Martin Addison, CEO of Video Arts, one of the world’s leading providers of video-based learning content, will explain the ‘new rules’ for using video in training and teaching, at Video Educa, part of the global e-learning conference Online Educa which will be held in Berlin on 28-30 November.

Founded in 1972 by four television professionals including the comedian John Cleese, Video Arts pioneered the use of humour in training films and now distributes its video, e-learning and m-learning courses in over 50 countries. A long list of famous actors have appeared in Video Arts films, including John Cleese, Emma Thompson, Stephen Fry, Rowan Atkinson, Dawn French, Hugh Laurie and even Prince Charles.

Martin Addison has worked in the sector for two decades, giving him an insight into how video content has evolved to match the different technologies that have been used to support learning, from 16mm film, to VHS video, DVD, e-learning and video streaming. 

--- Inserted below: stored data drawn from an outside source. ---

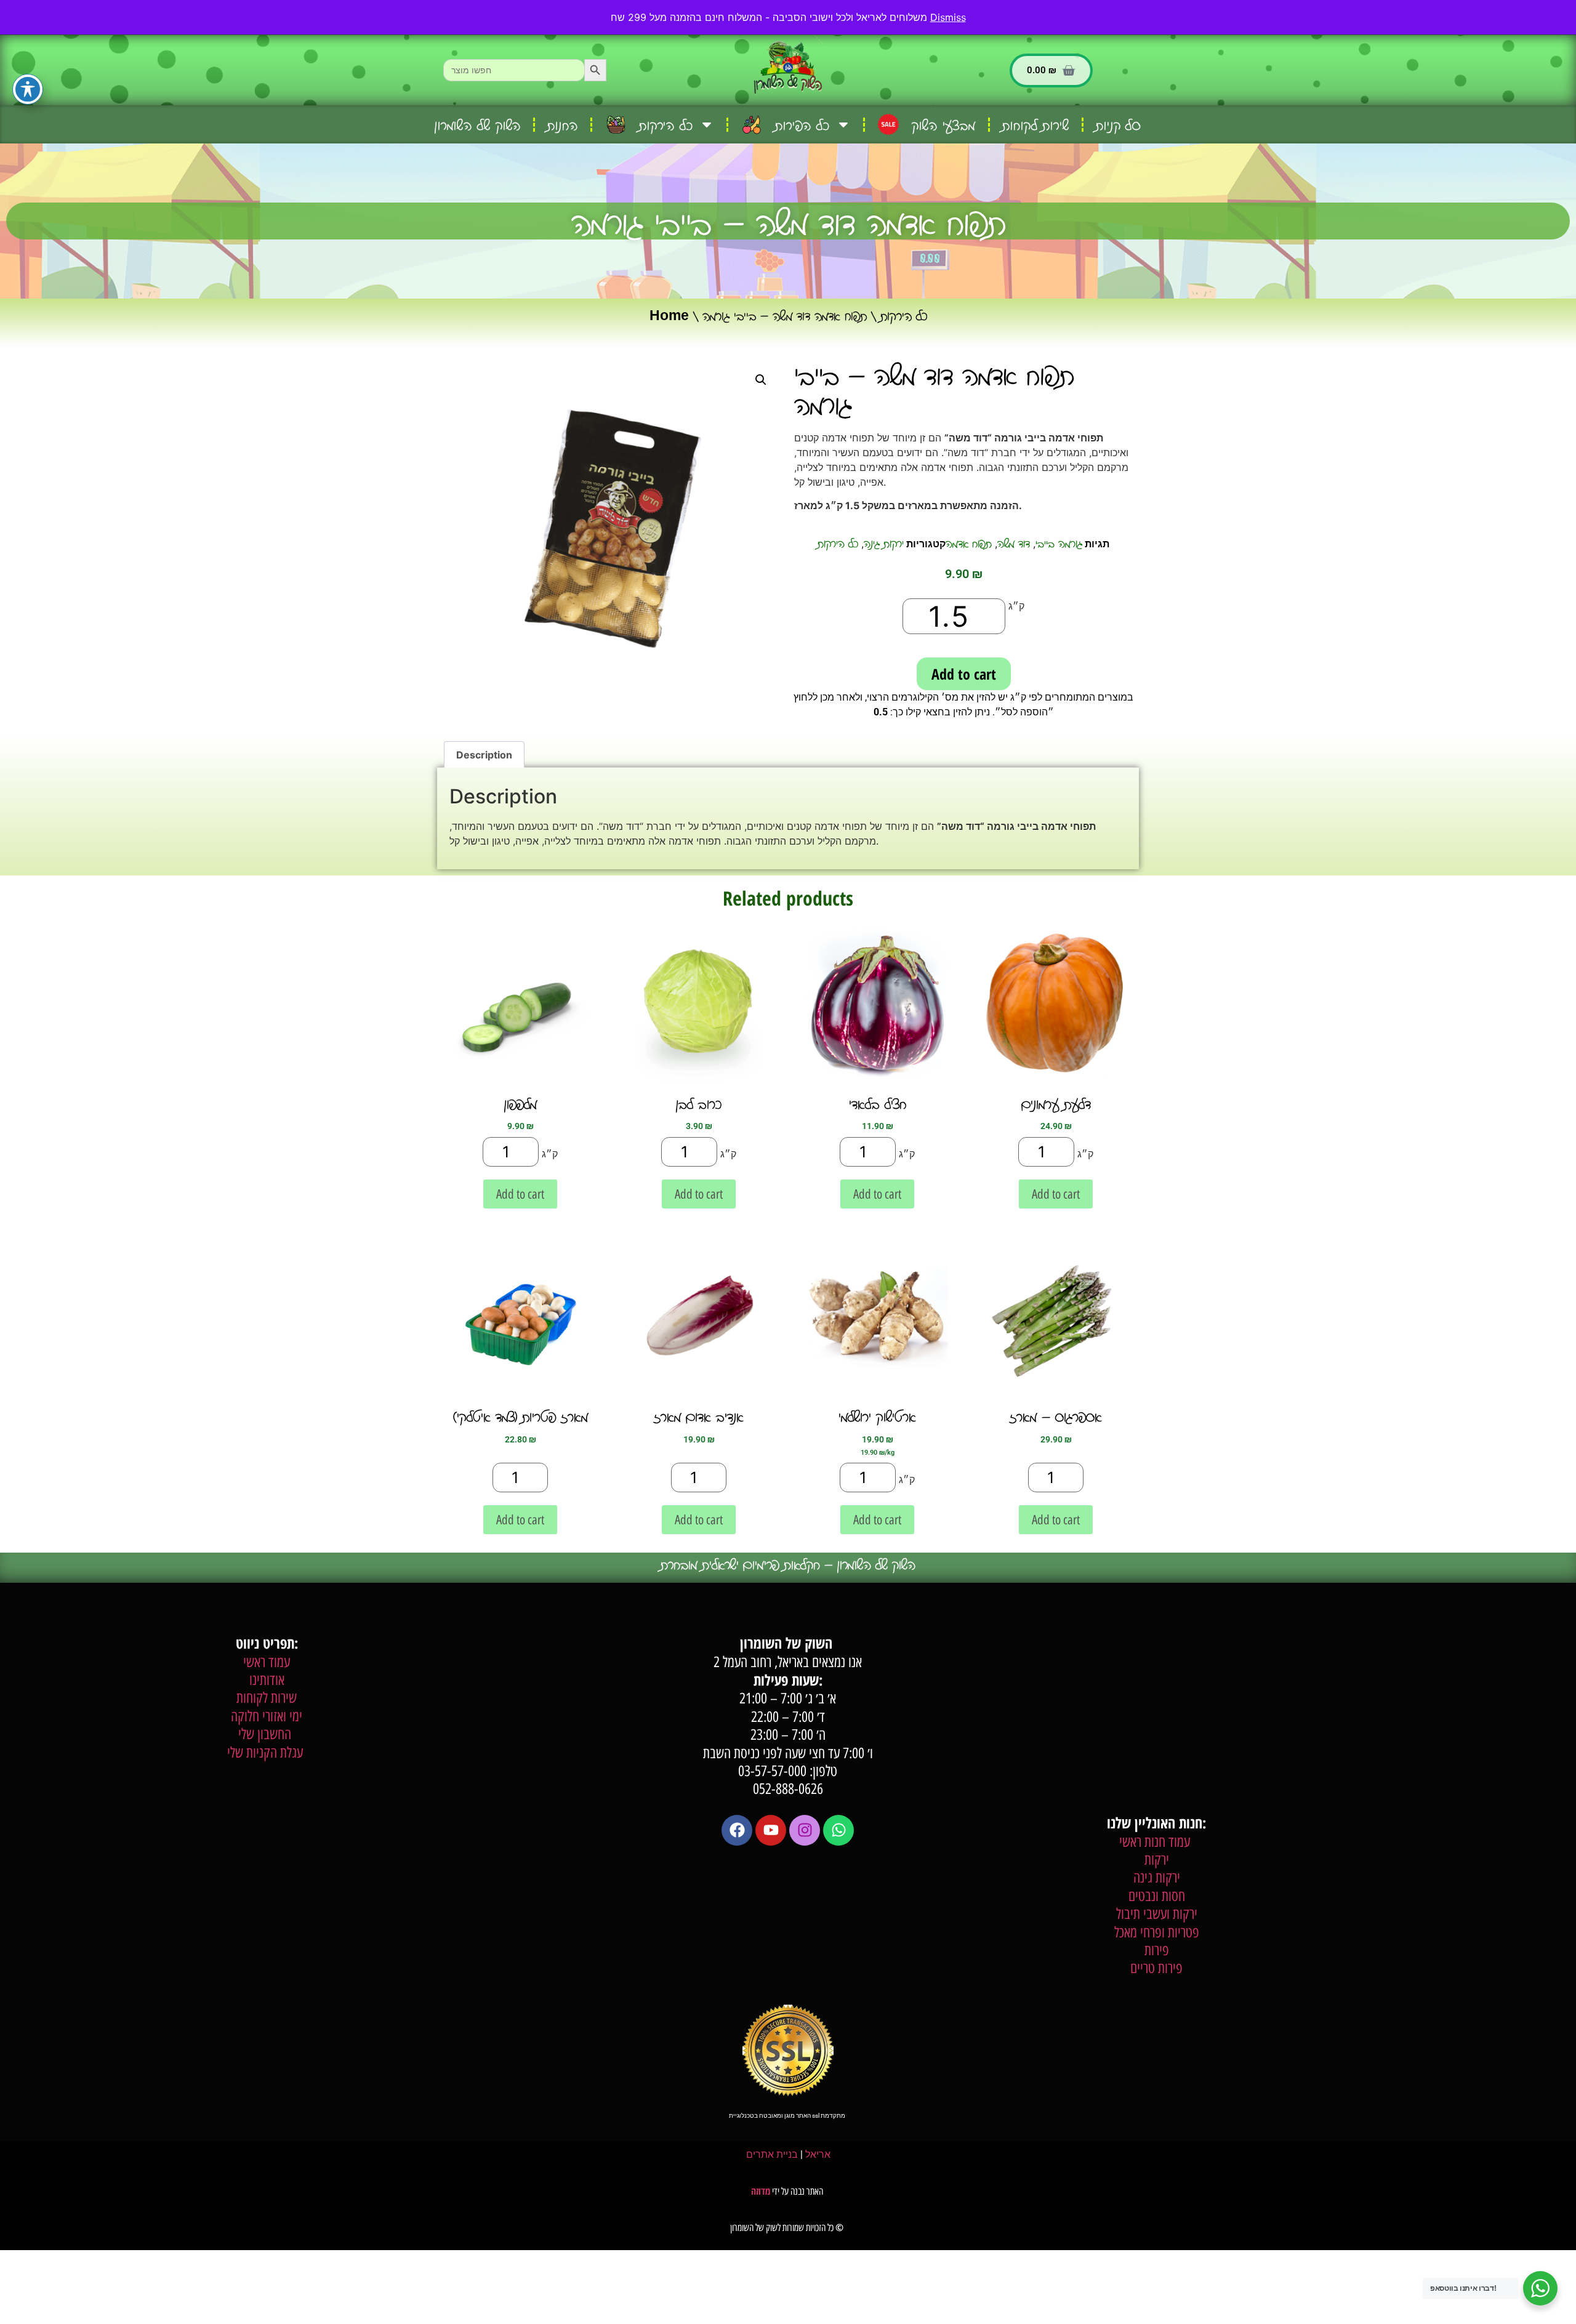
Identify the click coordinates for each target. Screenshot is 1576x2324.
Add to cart (963, 674)
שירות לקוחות (1035, 125)
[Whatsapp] (838, 1830)
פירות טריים (1156, 1968)
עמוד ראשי (266, 1662)
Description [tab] (484, 755)
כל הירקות (903, 315)
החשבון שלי (266, 1734)
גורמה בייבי (1058, 543)
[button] (761, 380)
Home (669, 315)
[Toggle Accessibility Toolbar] (27, 89)
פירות (1156, 1950)
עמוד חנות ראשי (1156, 1842)
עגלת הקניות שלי (267, 1752)
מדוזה (760, 2191)
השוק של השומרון (478, 125)
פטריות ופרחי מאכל (1156, 1932)
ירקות (1156, 1859)
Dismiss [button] (948, 17)
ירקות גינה (884, 543)
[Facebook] (737, 1830)
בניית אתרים (772, 2154)
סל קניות (1118, 125)
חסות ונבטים (1156, 1896)
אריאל (817, 2154)
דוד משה (1013, 543)
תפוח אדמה (969, 543)
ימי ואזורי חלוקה (266, 1716)
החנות (562, 125)
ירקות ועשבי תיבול (1156, 1914)
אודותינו (266, 1680)
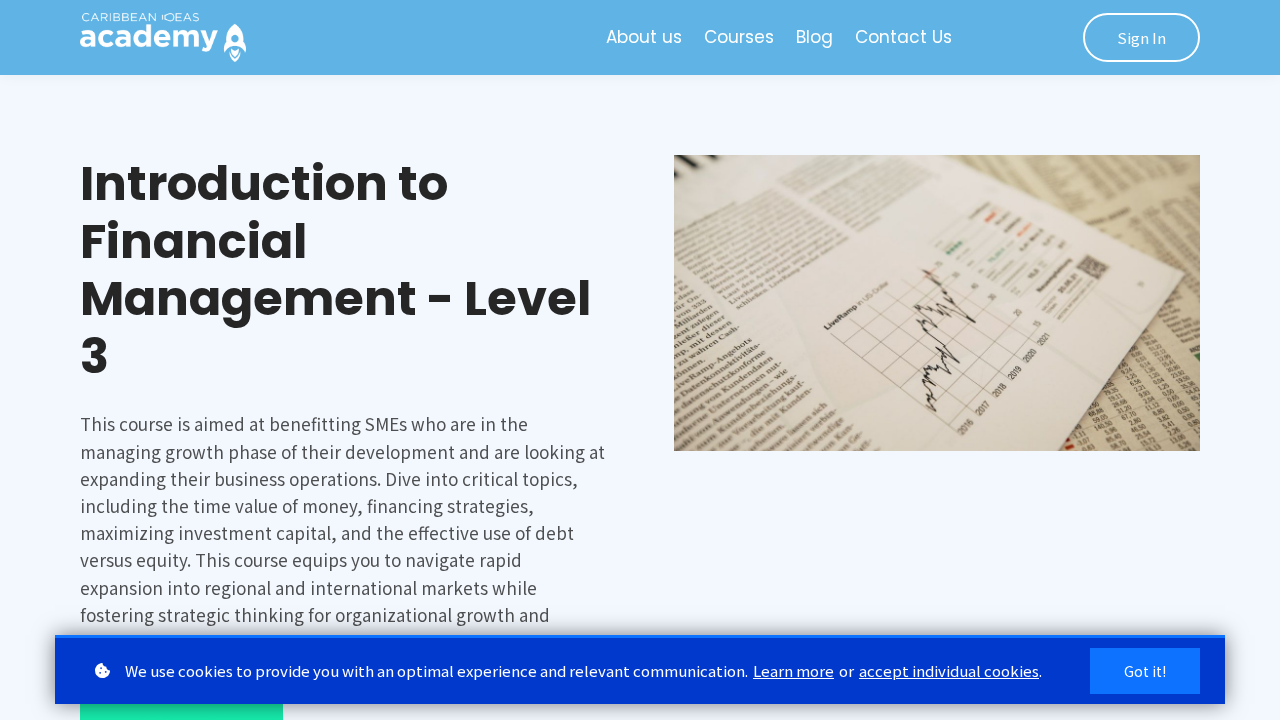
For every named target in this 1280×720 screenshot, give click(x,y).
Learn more (793, 670)
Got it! (1145, 671)
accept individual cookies (949, 670)
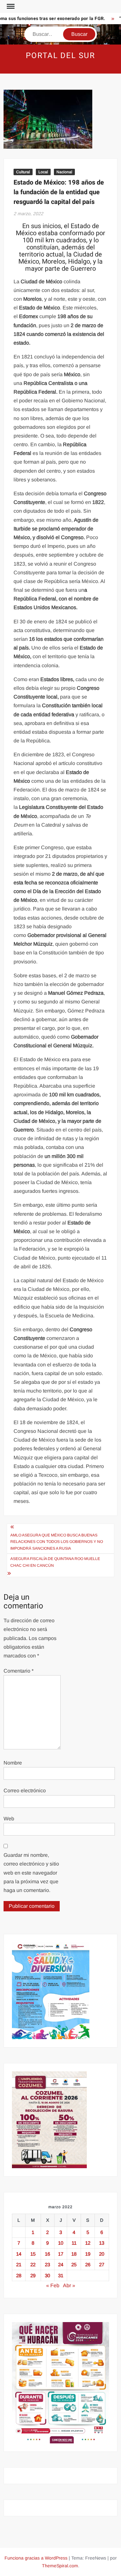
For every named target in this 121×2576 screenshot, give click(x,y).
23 (47, 2264)
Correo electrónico (25, 1790)
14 (18, 2254)
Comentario (19, 1671)
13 (101, 2243)
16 (47, 2254)
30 (47, 2275)
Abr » (69, 2285)
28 (18, 2275)
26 (87, 2264)
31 (60, 2275)
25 (73, 2264)
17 (60, 2254)
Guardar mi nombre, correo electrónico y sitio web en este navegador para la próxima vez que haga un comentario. (31, 1872)
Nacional (64, 172)
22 (32, 2264)
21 (18, 2264)
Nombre (13, 1763)
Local (43, 172)
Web (9, 1818)
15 (32, 2254)
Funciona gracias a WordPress (36, 2558)
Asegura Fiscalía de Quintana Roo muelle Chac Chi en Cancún (55, 1561)
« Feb (52, 2285)
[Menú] (10, 6)
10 (60, 2243)
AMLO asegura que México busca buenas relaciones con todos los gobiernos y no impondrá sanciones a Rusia (56, 1542)
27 (101, 2264)
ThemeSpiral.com (60, 2565)
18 (73, 2254)
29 (32, 2275)
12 (87, 2243)
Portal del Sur (60, 55)
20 (101, 2254)
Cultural (23, 172)
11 (74, 2243)
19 (87, 2254)
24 (60, 2264)
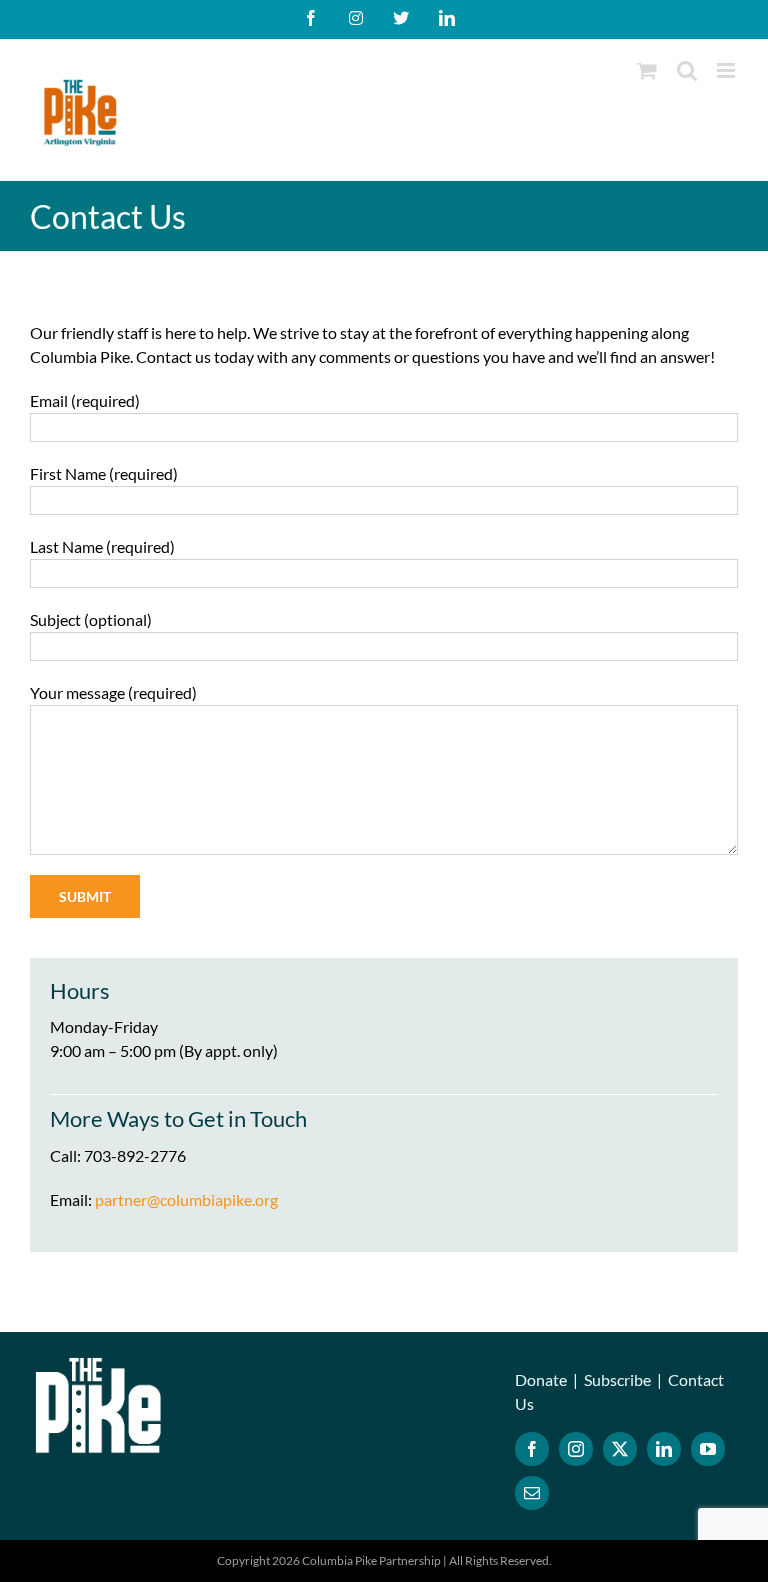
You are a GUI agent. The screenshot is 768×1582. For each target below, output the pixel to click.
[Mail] (532, 1493)
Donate (541, 1379)
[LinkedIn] (664, 1449)
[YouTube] (708, 1449)
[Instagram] (576, 1449)
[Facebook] (532, 1449)
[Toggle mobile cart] (647, 70)
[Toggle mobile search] (687, 70)
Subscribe (617, 1379)
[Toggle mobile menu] (727, 70)
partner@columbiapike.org (186, 1199)
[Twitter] (620, 1449)
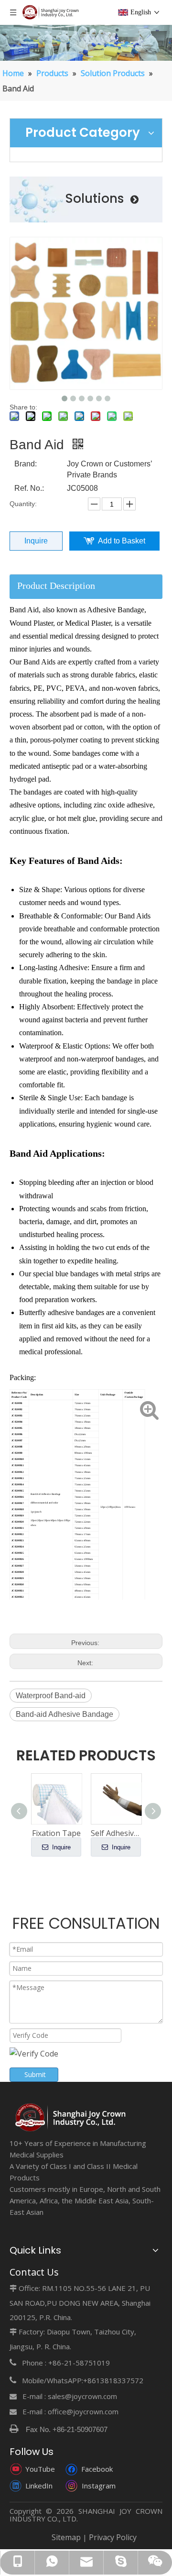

"Each of these provided greater flexibility and resulted in new ways of using video in development," he said. "However, technology is merely an enabler in the learning process. Video has consistently been a popular training and development tool because it stimulates, engages and entertains people, triggering them to think, feel and do things differently. It allows complex ideas, particularly those around soft skills behaviour, to be put across in a short space of time."

At Video Educa, Addison will highlight that new rules now apply for those who want to utilise video content in training and teaching.

"The old-style approach of providing a structured pathway through learning material has given way to the new concept of 'anywhere, anytime' learning," he said. "Instead of being the 'sage on the stage', trainers and tutors have had to change their role to become 'a guide on the side'. Also, with smartphones and tablets, individuals can now access the specific learning, performance support or refresher training they need, when they need it, wherever they are. Providing learning is now about pushing out content to people and enabling them to access and use it on-demand."

However, not everything has changed. "If learners are to take anything in, they have to be interested," said Addison. "That's always been the case and it always will be. People learn nothing when they're asleep and very little when they're bored stiff. Video can deliver engaging learning content but if you want to deliver truly effective learning, the new rules must be followed."

Martin Addison will explain the new rules for using video in training and teaching in the PVL13 session, 11.45-13.15 on Thursday 29 November, in the Chess room. He will also chair a separate session looking at successful examples of video-based learning at 11.45-13.15 on Friday 30 November, in the Rook room (PVL60).

More details about Video Educa are available at Further information about Video Arts is available at or by telephone on +44 (0) 20 7400 4800.

Background notes: Online Educa Berlin is a global e-learning conference for the corporate, education and public service sectors. It will be held at the InterContinental Hotel in Berlin from 28-30 November 2012.